Not so well, according to the Allamuchy Board of Education, which has filed a complaint with NJ’s Council on Local Mandates claiming that the extra costs incurred by districts amounts to an unfunded mandate. The legislation went into effect September 1st.
(Allamuchy must have missed that part of the training that all school employees and volunteers sat through, which drew attention to the fact that the legislation actually mandates that school spend no money on meeting the mountain of regulations that comprise NJ’s Harassment, Intimidation, and Bullying laws (HIB). What power our legislators have! Speak and it shall be so.)
NJ Spotlight quotes New Jersey School Boards Association’s Frank Belluscio, who says, “We’re just 45 days into the implementation, but we have heard there has been an additional administrative burden. We will be doing data collection to what impact this is having.”
James Ahearn in this morning’s Record describes how HIB works in Ridgewood., a wealthy district in Bergen County. There, a teacher overheard a kid call another kid “a retard.” Instead of reprimanding the kid, as past practice would indicate,
The Ridgewood teacher told administrators of the incident, as required by the law. School officials met with both sets of parents and filled out a report. It would be sent to the district superintendent, the school board and the state Department of Education.
Anthony Orsini, the principal of Benjamin Franklin, said of the offending student, “Now it’s on his record that he committed an act of HIB [Harassment, Intimidation and Bullying]. The consequences are real now, potentially. It’s possible a college could get access to a disciplinary record. I can’t say to a parent that it’s not possible, and that’s a concern in a place like Ridgewood.
Overkill? Poor use of administrators/parents time? Appropriate? You choose.
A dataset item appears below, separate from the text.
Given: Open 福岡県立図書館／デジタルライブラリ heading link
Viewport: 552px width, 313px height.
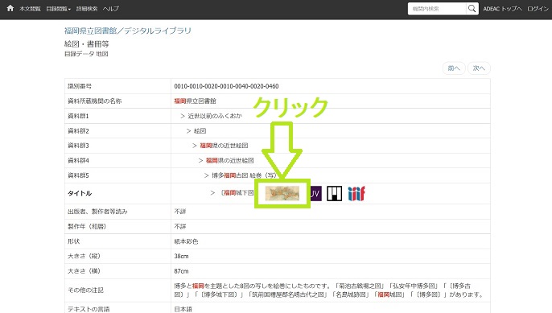Looking at the screenshot, I should (x=128, y=31).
But here’s the interesting part. Ahearn then considers the impact of the HIB legislation on a poor district, Eastside High School in Paterson:
Last year, the school was divided into three academies, each with its own curriculum, staff, entrance and uniforms, to give students a “small school” experience. No complaints of bullying were filed at Eastside in September. None. The reorganization into academies may have been partly responsible. But Stephanie Roberts, the school’s anti-bullying specialist, also says that in an urban school environment like Eastside, students don’t bother asking officials to intervene when insults are exchanged. Instead, there is “an altercation or a fight.”